An infrared (IR) method utilizing a focal plane array detector camera was developed for real-time intraoperative IR imaging of renal allografts, and evaluated in a pilot trial to quantify perfusion in recipients of live (n = 8) and cadaveric donor (n = 5) allografts. Digital images were taken for 3–8 min postreperfusion. Image data were compared to ischemic time and allograft function to assess potential clinical relevance.
Cold ischemic time ranged from 0.5 to 29 h and was bimodally distributed between living and cadaveric donors.
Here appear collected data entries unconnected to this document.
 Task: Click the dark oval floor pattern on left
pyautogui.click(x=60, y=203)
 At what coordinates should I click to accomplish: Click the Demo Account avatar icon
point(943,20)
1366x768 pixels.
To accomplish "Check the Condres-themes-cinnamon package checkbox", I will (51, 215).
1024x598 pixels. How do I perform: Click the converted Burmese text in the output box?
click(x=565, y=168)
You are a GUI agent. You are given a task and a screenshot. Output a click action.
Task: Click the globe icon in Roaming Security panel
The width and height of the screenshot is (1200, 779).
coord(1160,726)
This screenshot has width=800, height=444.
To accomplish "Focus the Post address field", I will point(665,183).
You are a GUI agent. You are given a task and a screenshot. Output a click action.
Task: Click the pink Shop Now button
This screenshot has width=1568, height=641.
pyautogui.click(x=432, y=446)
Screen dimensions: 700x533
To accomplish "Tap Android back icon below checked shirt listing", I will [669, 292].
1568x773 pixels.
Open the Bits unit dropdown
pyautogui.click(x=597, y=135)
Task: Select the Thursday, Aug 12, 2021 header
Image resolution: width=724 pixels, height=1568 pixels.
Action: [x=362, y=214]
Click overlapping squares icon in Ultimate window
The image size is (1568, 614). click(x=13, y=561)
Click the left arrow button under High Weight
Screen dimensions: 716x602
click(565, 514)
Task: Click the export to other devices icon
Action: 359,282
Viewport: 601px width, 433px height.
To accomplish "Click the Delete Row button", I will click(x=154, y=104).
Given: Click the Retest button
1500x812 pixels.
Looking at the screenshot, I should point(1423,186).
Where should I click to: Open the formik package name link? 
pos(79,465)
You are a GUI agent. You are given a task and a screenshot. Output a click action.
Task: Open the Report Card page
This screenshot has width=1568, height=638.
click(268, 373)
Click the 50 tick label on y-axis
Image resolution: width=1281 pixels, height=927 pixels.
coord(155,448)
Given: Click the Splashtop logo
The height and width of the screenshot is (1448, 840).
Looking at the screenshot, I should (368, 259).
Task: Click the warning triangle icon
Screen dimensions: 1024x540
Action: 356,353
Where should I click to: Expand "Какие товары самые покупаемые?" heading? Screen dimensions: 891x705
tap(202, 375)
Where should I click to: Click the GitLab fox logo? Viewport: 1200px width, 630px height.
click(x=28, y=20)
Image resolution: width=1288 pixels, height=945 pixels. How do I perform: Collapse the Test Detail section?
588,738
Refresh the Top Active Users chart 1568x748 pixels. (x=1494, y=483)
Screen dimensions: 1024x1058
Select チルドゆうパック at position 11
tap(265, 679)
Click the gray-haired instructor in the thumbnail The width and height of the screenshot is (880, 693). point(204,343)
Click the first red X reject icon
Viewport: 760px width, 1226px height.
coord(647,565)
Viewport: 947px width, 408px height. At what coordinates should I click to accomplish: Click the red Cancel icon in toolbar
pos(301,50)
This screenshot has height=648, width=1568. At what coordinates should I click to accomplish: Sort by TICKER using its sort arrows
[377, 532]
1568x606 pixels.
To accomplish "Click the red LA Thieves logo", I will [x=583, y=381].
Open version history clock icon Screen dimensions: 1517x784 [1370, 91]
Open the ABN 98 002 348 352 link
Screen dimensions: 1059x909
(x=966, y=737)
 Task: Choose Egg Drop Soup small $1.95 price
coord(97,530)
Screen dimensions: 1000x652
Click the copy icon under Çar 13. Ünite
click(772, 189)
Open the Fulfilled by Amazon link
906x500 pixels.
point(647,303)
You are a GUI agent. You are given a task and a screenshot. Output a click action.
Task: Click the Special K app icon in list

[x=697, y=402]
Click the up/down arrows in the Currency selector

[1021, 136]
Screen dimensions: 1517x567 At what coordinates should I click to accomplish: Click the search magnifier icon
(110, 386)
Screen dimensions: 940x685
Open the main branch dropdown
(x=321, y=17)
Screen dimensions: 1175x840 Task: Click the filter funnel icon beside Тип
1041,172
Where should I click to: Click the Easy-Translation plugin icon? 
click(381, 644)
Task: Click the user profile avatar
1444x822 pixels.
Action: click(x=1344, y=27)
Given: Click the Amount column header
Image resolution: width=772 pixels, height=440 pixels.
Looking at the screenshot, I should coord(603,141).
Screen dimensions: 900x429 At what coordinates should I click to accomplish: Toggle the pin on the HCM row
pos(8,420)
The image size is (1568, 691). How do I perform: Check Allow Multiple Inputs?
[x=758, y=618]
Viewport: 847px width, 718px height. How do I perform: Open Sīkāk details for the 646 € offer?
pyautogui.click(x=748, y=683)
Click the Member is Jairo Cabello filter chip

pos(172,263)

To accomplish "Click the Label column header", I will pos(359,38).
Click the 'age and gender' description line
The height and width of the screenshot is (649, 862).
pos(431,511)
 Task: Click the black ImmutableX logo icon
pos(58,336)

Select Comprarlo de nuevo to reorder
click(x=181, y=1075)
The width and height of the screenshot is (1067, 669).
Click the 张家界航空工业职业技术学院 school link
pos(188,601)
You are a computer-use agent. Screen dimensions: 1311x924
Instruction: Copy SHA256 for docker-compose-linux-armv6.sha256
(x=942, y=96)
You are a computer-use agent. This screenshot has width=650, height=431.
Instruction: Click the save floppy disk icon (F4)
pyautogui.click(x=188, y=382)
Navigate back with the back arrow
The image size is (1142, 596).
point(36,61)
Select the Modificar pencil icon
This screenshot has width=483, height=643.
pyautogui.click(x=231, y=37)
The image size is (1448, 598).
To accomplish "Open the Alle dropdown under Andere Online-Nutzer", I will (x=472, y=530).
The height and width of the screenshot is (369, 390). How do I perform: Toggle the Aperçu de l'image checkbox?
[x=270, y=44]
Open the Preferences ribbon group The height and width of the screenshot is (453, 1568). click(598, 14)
Renal rewarming time (RT) as determined by IR imaging correlated with cold ischemic time (p < 0.001, R 2 = 0.81), and predicted the subsequent return of renal function with RT negatively correlated to the regression slopes of creatinine (p = 0.02, R 2 = 0.38) and BUN (p = 0.07, R 2 = 0.26).
Intraoperative IR imaging noninvasively provides clinically relevant real-time whole kidney assessment of reperfusion. This technology may aide in the objective assessment of therapies designed to limit reperfusion injury, and allow for quantitative assessment of allograft ischemic damage.